I might just need to clear this up. Save single utterance. Okay, I just had to take a moment there to work out what wasn't working. And I found that in my initialised call to fetch the transcript, my utterance list was empty for some reason. So by making sure that that is set to get processed transcript utterance, it means that I can successfully fill in the type of thing as the get process transcript utterance, and I'm getting the data, the list from step one. So this means that the … It's all blue, it's not red, it's accepted data format. I'm going to say run it right away, and then I can begin to fill in the data for each utterance that we're saving.
So it's this. When we get this, it's referring to the single one, and it's basically going to loop through them. And we could say text, speaker, and then transcript. I need to create a transcript, data create new thing. And I'm going to display this transcript into the group transcript. That's just so that I can get the right data into my repeating group. View Result of step two. In fact, I'm going to move this up the top. Result of step one now, and then transcript is the result of step one. Okay, I think that I've now got every step in place. Let's test it.

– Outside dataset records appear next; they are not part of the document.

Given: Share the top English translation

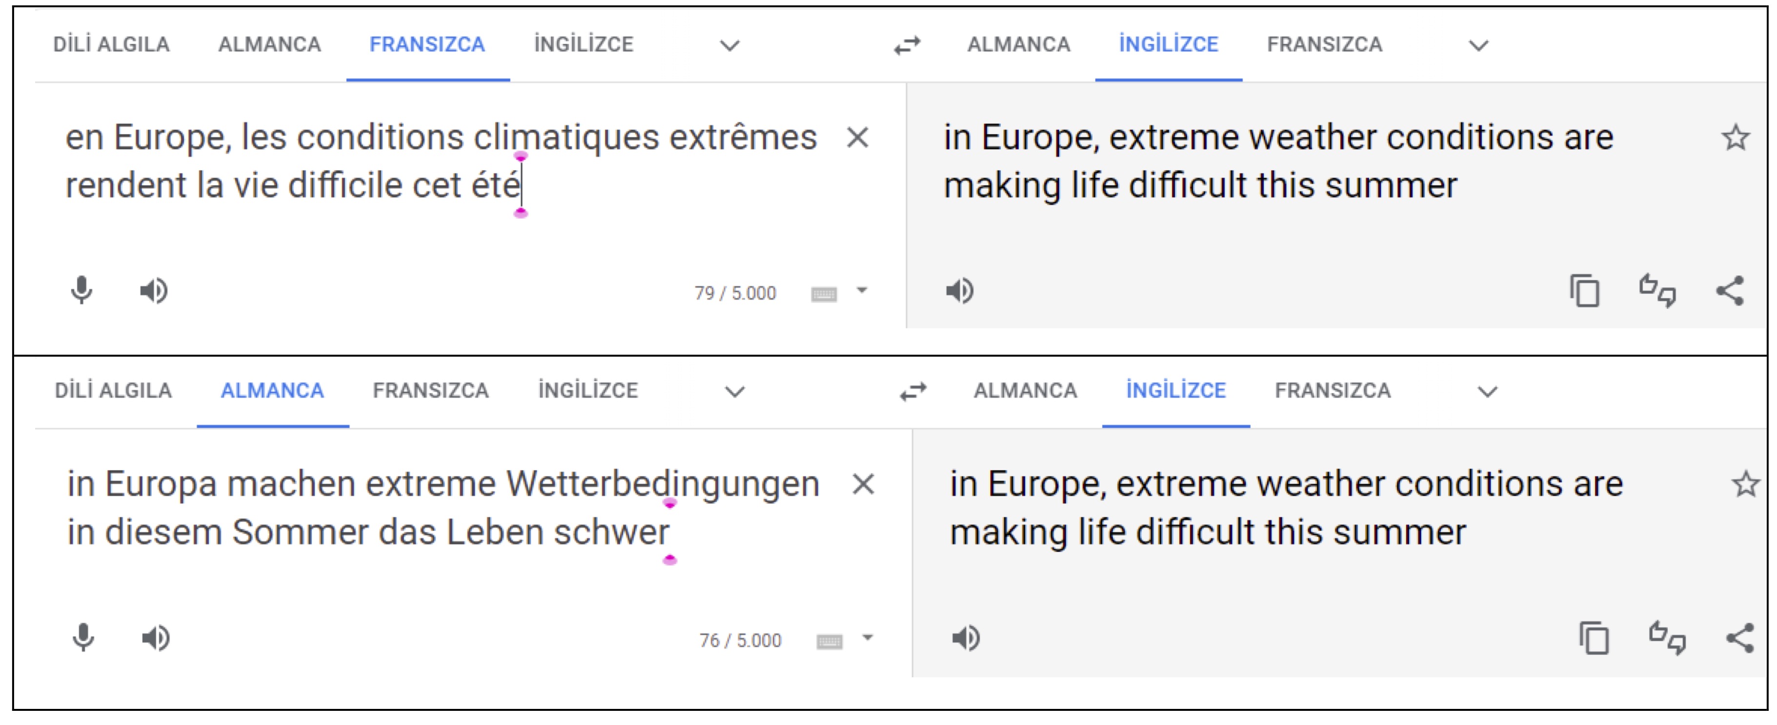Looking at the screenshot, I should (x=1730, y=290).
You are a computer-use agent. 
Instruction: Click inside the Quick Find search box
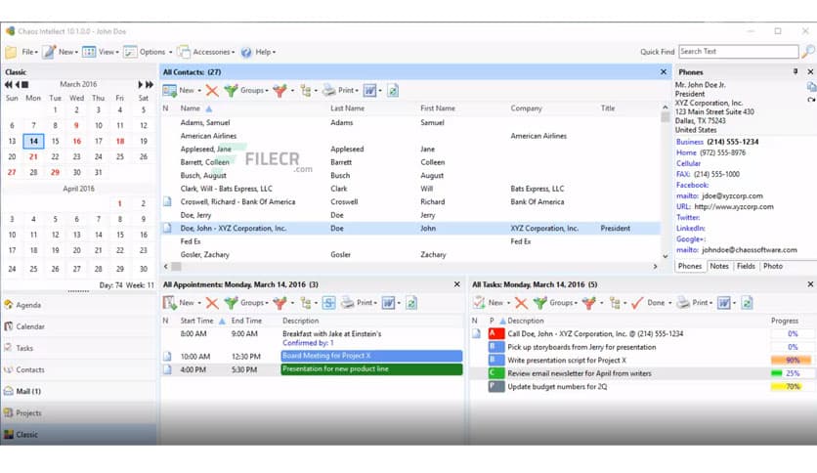tap(737, 52)
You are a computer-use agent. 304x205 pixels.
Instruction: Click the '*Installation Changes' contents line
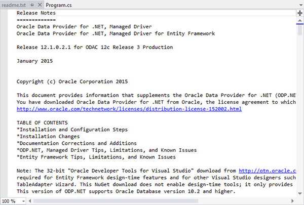[x=48, y=136]
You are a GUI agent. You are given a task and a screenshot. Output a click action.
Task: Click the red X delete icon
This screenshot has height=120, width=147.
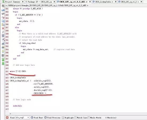(x=3, y=28)
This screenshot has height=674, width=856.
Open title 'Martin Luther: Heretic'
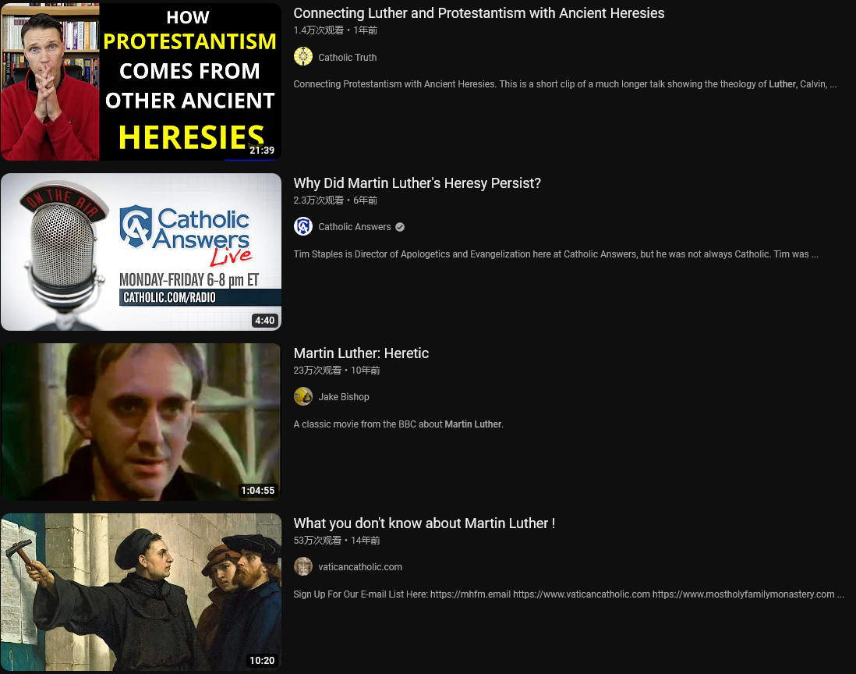point(361,353)
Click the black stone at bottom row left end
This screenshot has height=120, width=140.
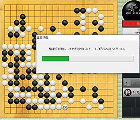[x=29, y=107]
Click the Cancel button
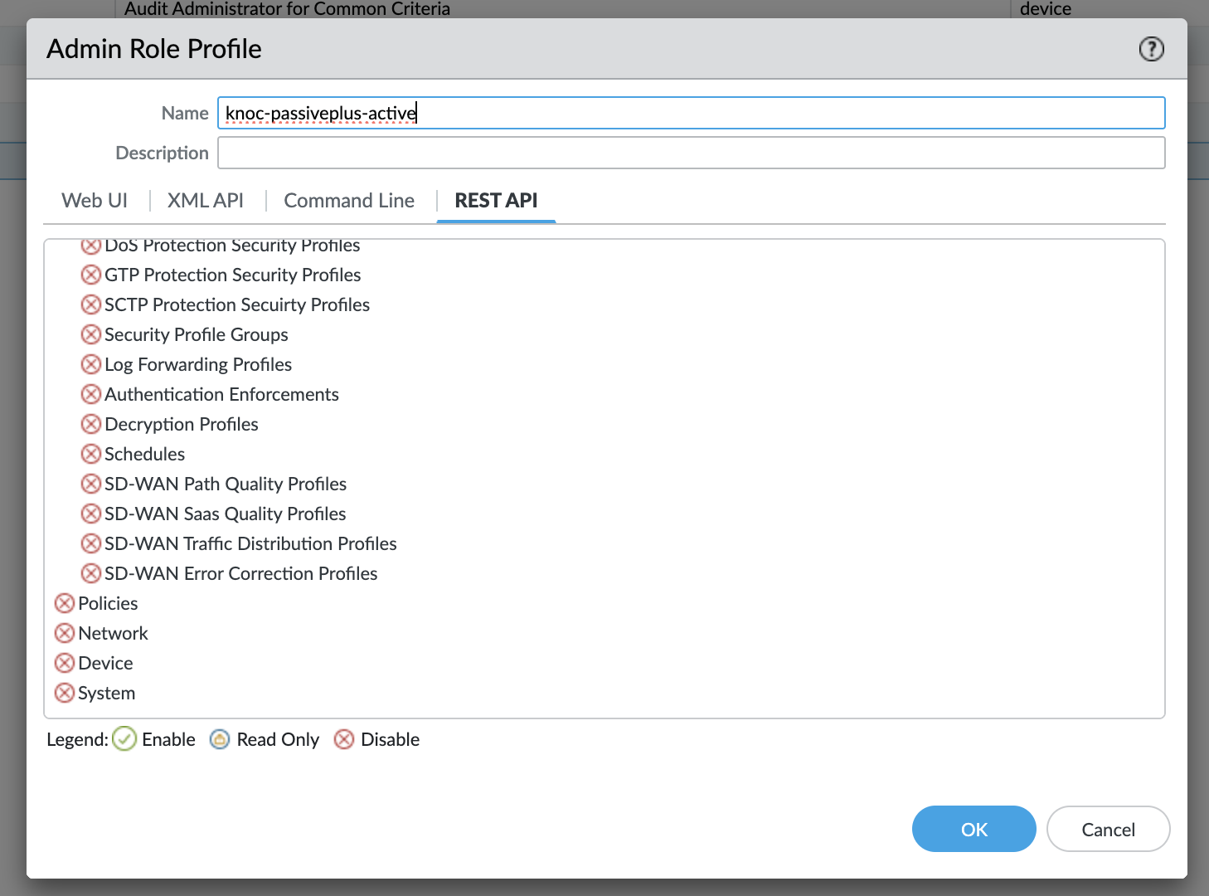The height and width of the screenshot is (896, 1209). pos(1108,829)
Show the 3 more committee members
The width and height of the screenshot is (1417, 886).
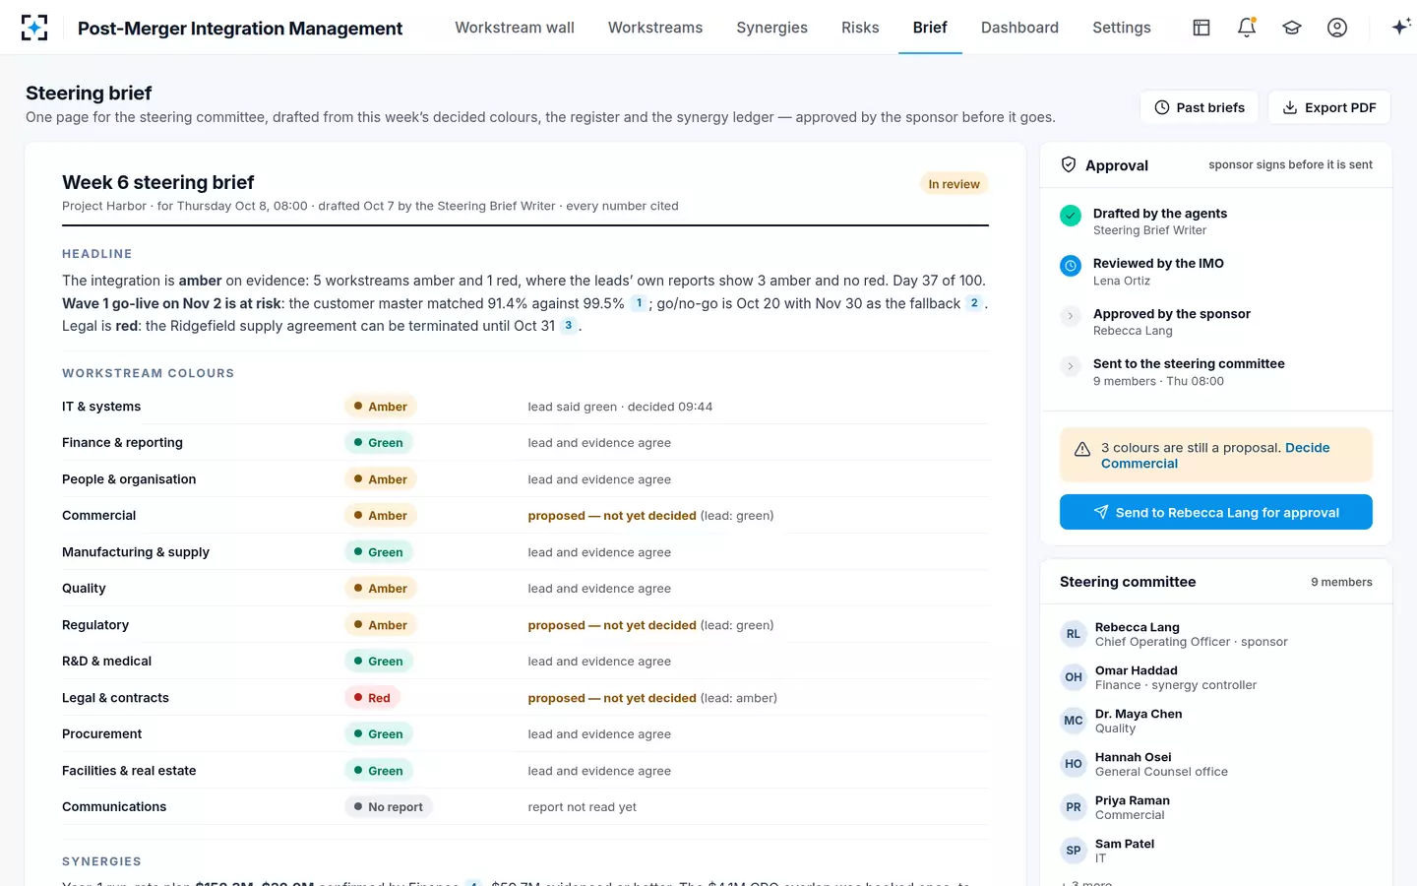pos(1086,882)
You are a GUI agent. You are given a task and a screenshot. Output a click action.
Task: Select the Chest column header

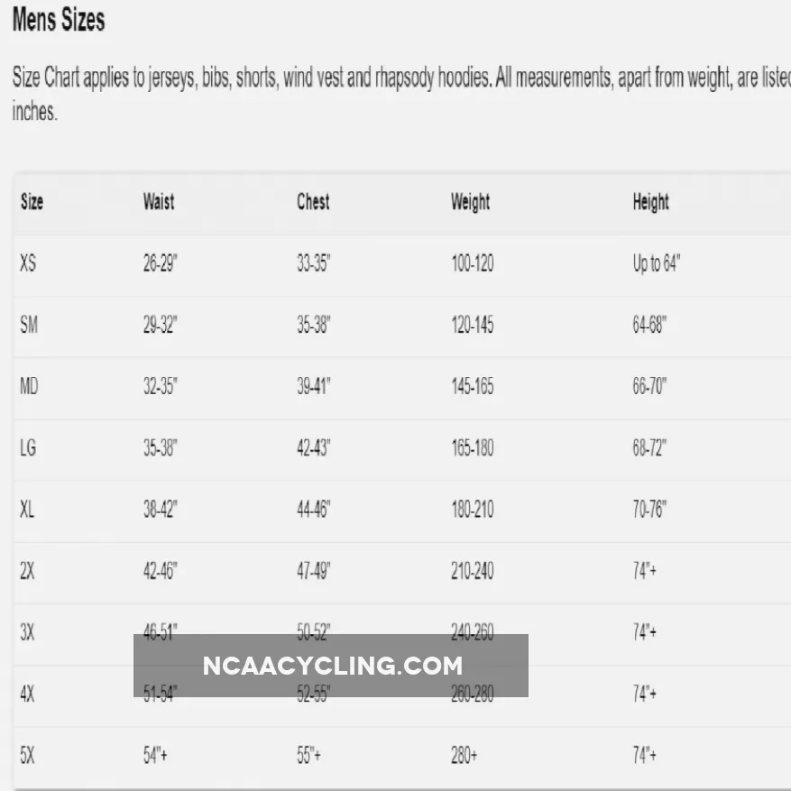click(x=313, y=202)
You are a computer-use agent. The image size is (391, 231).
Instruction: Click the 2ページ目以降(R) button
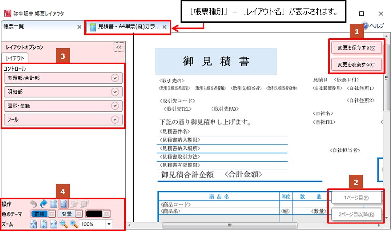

So if this works, this process is going to retrieve an already processed transcript from AssemblyAI, and then it's going to use the backend workflow to loop through all of the utterances and save them to our database. Let's give it a go. I think I forgot to update a label, speaker, text. Okay, and because I was displaying data in the group, I just got to run it again. Okay, and there you have it.
So I've taken a lot of short cuts there, but I'm trying to demonstrate the technical side of how you would use a backend workflow to loop through all of the utterances to get back. And now we have something that looks closer to a script because we've got each utterance split by the speaker who says it.